Records for this task:
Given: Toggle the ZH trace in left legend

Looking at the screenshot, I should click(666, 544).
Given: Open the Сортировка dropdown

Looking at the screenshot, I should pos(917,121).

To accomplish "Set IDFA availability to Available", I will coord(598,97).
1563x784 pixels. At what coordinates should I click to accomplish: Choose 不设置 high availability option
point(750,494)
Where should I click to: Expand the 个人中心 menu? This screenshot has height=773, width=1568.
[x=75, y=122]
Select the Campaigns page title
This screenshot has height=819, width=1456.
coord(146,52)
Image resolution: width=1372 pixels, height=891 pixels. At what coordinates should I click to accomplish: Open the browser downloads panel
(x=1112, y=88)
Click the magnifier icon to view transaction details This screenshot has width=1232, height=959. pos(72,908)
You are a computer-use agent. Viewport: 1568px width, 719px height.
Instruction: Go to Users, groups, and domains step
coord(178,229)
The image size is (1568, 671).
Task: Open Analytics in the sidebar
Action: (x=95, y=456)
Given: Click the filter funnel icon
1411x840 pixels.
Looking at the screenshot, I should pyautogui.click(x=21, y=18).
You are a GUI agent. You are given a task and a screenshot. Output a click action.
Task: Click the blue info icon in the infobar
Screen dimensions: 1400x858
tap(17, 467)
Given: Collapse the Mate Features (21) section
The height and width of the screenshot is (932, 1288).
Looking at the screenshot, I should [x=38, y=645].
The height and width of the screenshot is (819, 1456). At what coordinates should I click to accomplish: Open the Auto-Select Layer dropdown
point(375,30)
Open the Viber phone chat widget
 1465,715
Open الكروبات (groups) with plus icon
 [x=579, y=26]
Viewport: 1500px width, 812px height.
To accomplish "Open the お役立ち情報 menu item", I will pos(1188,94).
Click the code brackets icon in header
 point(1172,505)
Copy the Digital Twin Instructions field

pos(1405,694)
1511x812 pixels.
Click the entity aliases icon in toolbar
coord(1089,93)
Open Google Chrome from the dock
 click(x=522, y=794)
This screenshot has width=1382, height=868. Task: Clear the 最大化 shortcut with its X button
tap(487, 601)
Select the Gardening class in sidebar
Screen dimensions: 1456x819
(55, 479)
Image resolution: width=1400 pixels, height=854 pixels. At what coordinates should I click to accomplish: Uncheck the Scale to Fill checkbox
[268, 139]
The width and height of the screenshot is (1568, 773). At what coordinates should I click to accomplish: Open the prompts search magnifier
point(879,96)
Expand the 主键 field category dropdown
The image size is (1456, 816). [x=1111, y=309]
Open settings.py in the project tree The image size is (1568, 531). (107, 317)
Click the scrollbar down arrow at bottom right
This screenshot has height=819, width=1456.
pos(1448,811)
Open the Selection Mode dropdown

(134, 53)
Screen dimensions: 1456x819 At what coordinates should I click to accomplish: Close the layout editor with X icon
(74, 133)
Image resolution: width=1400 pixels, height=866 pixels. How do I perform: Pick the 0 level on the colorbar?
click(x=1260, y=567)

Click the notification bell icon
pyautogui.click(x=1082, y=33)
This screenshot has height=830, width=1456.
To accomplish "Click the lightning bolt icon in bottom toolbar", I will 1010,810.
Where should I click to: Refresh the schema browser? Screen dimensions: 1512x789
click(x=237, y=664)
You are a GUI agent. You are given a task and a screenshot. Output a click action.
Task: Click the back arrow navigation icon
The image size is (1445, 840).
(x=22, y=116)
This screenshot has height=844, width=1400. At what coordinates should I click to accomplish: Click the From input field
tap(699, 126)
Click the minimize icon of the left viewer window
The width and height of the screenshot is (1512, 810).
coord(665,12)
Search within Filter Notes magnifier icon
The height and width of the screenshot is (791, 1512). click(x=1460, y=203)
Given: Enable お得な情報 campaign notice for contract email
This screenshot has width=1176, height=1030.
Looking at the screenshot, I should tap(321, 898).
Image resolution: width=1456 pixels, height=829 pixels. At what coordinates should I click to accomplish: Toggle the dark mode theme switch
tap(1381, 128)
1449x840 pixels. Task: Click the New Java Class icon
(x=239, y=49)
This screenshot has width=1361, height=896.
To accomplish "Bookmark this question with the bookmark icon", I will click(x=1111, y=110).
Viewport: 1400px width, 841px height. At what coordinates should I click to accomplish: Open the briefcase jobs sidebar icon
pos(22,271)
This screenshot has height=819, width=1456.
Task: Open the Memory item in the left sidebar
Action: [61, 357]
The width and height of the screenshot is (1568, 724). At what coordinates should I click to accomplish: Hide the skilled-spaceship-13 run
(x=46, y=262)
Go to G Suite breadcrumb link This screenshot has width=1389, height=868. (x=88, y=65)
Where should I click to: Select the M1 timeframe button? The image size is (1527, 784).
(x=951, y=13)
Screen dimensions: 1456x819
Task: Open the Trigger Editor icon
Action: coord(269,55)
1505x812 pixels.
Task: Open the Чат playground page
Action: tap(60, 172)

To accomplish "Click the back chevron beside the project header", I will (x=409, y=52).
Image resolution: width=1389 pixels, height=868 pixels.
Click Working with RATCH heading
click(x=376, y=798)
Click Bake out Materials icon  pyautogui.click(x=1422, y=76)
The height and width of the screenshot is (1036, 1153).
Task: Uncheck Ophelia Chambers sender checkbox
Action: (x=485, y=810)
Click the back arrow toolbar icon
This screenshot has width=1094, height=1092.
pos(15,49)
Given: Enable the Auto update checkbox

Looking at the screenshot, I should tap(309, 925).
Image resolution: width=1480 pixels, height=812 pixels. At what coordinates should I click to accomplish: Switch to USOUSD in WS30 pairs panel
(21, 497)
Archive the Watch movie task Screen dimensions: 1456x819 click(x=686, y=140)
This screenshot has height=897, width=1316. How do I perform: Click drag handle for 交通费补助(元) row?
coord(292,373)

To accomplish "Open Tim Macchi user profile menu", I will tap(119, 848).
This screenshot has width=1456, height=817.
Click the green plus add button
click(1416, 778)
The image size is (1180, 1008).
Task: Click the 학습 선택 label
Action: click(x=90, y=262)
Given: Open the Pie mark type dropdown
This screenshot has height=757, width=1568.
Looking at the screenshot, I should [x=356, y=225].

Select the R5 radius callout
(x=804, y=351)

Exercise directions: Start with the line above that contains "Given: Enable お得な情報" and stop after the line that contains "Image resolution: width=1389". Output those lines exactly, and only those.

Exercise output:
Given: Enable お得な情報 campaign notice for contract email
This screenshot has width=1176, height=1030.
Looking at the screenshot, I should tap(321, 898).
Image resolution: width=1456 pixels, height=829 pixels. At what coordinates should I click to accomplish: Toggle the dark mode theme switch
tap(1381, 128)
1449x840 pixels. Task: Click the New Java Class icon
(x=239, y=49)
This screenshot has width=1361, height=896.
To accomplish "Bookmark this question with the bookmark icon", I will click(x=1111, y=110).
Viewport: 1400px width, 841px height. At what coordinates should I click to accomplish: Open the briefcase jobs sidebar icon
pos(22,271)
This screenshot has height=819, width=1456.
Task: Open the Memory item in the left sidebar
Action: [61, 357]
The width and height of the screenshot is (1568, 724). At what coordinates should I click to accomplish: Hide the skilled-spaceship-13 run
(x=46, y=262)
Go to G Suite breadcrumb link This screenshot has width=1389, height=868. (x=88, y=65)
Where should I click to: Select the M1 timeframe button? The image size is (1527, 784).
(x=951, y=13)
Screen dimensions: 1456x819
Task: Open the Trigger Editor icon
Action: coord(269,55)
1505x812 pixels.
Task: Open the Чат playground page
Action: tap(60, 172)

To accomplish "Click the back chevron beside the project header", I will (x=409, y=52).
Image resolution: width=1389 pixels, height=868 pixels.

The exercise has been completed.